<<<<

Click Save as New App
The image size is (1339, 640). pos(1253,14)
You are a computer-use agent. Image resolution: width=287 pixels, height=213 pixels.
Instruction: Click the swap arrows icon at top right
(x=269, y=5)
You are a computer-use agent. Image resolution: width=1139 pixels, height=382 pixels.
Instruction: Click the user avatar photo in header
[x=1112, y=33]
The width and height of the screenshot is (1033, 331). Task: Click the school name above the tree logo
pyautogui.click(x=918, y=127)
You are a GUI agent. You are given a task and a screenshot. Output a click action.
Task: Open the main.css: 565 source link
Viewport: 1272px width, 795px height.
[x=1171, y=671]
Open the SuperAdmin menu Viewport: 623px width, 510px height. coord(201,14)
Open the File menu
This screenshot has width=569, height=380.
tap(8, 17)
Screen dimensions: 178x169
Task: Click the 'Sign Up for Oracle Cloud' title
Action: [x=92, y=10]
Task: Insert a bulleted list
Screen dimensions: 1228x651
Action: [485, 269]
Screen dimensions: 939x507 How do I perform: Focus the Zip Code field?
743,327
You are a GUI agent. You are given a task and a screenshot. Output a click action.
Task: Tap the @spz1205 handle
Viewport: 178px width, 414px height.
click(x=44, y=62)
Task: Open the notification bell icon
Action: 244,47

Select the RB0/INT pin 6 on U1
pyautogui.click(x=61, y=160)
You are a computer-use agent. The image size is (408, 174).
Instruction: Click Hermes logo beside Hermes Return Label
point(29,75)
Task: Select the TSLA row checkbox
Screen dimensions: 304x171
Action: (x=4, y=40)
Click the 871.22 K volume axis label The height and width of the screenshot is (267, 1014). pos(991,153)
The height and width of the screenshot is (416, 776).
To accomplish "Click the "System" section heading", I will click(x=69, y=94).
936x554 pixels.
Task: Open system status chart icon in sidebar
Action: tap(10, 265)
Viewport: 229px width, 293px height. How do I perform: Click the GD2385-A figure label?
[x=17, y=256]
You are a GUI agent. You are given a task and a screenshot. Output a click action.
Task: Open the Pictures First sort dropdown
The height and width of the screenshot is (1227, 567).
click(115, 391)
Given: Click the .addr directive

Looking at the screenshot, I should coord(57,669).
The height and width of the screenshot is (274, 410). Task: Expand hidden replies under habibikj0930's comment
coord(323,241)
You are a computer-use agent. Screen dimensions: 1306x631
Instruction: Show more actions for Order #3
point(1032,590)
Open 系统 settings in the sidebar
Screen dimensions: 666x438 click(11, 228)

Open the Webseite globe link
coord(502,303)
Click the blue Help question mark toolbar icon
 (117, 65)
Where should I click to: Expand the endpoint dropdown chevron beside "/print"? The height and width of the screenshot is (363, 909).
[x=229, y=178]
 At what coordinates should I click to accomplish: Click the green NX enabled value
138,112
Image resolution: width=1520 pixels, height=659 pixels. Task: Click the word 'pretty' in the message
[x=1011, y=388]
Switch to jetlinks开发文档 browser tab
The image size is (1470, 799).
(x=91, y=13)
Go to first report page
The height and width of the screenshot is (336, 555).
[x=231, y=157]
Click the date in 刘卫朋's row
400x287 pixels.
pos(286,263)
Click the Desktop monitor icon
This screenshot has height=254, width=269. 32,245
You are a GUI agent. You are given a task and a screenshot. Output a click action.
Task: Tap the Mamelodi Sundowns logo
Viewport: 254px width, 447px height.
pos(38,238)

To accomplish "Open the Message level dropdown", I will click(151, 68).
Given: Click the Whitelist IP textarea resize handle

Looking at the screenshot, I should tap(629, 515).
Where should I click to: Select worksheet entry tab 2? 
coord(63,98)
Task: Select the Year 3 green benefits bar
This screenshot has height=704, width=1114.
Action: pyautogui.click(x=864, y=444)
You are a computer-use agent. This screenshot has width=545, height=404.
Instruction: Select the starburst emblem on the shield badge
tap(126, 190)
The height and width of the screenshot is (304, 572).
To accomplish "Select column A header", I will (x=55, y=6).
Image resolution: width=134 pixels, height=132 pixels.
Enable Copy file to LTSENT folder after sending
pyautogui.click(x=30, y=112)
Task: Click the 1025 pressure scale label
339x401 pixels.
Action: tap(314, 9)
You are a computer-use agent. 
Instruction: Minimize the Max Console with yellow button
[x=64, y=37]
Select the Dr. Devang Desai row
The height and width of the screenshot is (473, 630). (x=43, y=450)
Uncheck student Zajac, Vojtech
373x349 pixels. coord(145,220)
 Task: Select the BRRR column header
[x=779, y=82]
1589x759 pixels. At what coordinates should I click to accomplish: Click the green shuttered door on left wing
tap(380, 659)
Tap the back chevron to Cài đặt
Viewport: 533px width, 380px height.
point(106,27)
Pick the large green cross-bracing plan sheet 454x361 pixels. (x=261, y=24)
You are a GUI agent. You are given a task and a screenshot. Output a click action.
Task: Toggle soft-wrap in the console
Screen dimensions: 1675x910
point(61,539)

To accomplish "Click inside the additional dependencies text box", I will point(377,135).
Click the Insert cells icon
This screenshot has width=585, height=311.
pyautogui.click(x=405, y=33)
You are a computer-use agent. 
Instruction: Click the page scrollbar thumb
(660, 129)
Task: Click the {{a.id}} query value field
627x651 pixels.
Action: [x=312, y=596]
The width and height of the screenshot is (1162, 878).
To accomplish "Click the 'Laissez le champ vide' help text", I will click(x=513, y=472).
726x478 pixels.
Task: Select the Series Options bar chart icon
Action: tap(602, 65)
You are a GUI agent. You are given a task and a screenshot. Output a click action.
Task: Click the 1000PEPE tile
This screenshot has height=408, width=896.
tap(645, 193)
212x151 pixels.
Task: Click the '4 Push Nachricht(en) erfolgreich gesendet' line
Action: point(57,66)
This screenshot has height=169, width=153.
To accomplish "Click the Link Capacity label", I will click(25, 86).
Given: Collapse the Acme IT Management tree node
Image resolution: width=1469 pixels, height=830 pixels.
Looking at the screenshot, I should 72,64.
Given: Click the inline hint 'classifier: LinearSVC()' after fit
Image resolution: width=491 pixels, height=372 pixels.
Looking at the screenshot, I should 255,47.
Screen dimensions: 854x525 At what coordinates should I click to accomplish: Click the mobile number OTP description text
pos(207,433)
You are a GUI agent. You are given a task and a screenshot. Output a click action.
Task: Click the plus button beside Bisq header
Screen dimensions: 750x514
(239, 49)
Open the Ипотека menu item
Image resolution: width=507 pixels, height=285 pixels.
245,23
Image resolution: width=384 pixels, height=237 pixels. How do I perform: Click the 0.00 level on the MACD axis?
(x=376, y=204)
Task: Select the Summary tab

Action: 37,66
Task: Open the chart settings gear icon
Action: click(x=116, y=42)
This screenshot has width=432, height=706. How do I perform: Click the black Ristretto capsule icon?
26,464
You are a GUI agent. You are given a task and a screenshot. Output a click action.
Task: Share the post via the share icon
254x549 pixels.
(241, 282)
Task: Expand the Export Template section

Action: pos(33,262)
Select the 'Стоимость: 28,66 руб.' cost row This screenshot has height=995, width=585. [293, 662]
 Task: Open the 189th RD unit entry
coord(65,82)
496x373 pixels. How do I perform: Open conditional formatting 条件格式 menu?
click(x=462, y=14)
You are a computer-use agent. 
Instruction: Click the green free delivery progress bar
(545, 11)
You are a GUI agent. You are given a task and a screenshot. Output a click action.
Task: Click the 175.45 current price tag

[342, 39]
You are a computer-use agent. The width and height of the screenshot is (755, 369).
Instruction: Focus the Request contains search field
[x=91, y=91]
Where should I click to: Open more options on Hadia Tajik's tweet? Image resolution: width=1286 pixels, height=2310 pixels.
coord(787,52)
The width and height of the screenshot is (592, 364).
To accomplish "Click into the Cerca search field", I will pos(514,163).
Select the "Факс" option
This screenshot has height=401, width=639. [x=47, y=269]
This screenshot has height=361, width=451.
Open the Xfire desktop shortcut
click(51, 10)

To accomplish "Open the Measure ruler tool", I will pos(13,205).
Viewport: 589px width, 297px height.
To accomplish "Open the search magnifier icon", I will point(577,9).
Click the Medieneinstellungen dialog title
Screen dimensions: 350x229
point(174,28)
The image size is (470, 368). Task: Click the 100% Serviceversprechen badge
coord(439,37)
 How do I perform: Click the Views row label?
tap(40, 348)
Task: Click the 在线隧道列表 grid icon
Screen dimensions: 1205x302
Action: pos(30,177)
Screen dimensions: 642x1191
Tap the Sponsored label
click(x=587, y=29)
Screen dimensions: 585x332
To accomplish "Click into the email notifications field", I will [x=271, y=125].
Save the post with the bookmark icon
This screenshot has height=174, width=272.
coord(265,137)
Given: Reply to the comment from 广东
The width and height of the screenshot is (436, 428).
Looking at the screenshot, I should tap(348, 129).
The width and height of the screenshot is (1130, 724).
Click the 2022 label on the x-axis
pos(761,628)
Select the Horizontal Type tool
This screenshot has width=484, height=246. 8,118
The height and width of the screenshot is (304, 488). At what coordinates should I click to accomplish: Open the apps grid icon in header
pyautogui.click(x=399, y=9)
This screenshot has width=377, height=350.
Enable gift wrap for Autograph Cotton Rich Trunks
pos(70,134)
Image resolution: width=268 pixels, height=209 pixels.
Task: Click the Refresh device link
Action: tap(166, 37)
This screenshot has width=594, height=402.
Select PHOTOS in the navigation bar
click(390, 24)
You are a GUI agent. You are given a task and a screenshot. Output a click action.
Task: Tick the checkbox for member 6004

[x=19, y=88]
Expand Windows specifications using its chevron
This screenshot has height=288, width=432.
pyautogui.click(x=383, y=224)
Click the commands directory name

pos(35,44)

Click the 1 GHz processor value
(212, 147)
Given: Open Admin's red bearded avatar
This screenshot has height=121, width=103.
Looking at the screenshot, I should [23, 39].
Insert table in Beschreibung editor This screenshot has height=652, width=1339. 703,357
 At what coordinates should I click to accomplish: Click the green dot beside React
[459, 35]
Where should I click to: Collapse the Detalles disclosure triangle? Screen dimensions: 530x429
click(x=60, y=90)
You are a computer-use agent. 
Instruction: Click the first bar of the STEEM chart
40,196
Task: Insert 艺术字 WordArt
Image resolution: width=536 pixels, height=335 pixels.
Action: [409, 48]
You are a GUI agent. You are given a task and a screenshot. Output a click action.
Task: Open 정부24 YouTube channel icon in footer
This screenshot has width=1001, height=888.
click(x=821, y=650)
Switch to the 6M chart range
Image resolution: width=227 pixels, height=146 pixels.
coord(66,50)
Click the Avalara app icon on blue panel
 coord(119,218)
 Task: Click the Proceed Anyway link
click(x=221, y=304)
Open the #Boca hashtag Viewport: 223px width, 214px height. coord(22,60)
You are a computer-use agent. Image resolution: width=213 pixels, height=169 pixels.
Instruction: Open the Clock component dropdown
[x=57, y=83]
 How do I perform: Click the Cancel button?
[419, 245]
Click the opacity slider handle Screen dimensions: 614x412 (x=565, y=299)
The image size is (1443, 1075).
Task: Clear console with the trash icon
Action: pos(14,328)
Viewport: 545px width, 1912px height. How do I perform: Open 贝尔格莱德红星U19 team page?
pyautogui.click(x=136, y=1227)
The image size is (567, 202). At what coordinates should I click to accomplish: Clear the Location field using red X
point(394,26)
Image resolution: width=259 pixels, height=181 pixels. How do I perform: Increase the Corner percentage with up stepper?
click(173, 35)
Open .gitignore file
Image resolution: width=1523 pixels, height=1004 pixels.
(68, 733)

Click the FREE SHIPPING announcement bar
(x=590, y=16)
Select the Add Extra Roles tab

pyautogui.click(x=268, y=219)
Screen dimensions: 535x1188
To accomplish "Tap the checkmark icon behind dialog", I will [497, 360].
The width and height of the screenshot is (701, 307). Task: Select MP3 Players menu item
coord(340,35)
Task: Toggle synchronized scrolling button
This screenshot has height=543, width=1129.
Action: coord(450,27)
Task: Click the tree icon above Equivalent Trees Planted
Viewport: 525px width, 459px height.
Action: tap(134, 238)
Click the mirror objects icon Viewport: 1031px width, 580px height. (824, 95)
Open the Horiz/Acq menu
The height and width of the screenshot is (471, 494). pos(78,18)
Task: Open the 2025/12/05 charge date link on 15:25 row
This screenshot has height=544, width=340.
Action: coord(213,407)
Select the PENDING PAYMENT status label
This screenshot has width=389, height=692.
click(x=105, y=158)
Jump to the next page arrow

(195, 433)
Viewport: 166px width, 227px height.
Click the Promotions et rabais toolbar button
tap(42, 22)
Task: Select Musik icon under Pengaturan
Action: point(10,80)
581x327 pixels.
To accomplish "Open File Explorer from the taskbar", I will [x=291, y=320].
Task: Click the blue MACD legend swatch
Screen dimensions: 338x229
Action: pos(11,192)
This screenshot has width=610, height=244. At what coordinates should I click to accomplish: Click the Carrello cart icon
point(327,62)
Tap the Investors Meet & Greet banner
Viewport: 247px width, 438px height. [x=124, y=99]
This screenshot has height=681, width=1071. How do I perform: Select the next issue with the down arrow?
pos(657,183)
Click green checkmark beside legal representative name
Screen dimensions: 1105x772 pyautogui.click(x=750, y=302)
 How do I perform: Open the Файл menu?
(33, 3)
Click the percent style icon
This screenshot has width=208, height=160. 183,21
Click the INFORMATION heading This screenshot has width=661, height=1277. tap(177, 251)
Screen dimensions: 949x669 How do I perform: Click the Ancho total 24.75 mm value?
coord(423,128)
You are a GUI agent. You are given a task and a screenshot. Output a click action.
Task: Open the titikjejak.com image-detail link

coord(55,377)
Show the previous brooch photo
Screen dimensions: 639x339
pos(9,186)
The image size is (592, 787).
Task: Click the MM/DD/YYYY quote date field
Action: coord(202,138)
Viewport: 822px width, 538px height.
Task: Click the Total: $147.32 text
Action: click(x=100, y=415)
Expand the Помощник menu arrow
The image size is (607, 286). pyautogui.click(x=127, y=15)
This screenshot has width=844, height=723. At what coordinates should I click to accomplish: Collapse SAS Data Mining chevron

>>>>

WHAT TO PRODUCE:
Repeat the lines from the first one in the records through the line containing "The height and width of the screenshot is (416, 776).", exactly as written, and nothing else.

ANSWER TO THIS TASK:
Click Save as New App
The image size is (1339, 640). pos(1253,14)
You are a computer-use agent. Image resolution: width=287 pixels, height=213 pixels.
Instruction: Click the swap arrows icon at top right
(x=269, y=5)
You are a computer-use agent. Image resolution: width=1139 pixels, height=382 pixels.
Instruction: Click the user avatar photo in header
[x=1112, y=33]
The width and height of the screenshot is (1033, 331). Task: Click the school name above the tree logo
pyautogui.click(x=918, y=127)
You are a GUI agent. You are given a task and a screenshot. Output a click action.
Task: Open the main.css: 565 source link
Viewport: 1272px width, 795px height.
[x=1171, y=671]
Open the SuperAdmin menu Viewport: 623px width, 510px height. coord(201,14)
Open the File menu
This screenshot has width=569, height=380.
tap(8, 17)
Screen dimensions: 178x169
Task: Click the 'Sign Up for Oracle Cloud' title
Action: [x=92, y=10]
Task: Insert a bulleted list
Screen dimensions: 1228x651
Action: [485, 269]
Screen dimensions: 939x507 How do I perform: Focus the Zip Code field?
743,327
You are a GUI agent. You are given a task and a screenshot. Output a click action.
Task: Tap the @spz1205 handle
Viewport: 178px width, 414px height.
click(x=44, y=62)
Task: Open the notification bell icon
Action: 244,47

Select the RB0/INT pin 6 on U1
pyautogui.click(x=61, y=160)
You are a computer-use agent. The image size is (408, 174).
Instruction: Click Hermes logo beside Hermes Return Label
point(29,75)
Task: Select the TSLA row checkbox
Screen dimensions: 304x171
Action: (x=4, y=40)
Click the 871.22 K volume axis label The height and width of the screenshot is (267, 1014). pos(991,153)
The height and width of the screenshot is (416, 776).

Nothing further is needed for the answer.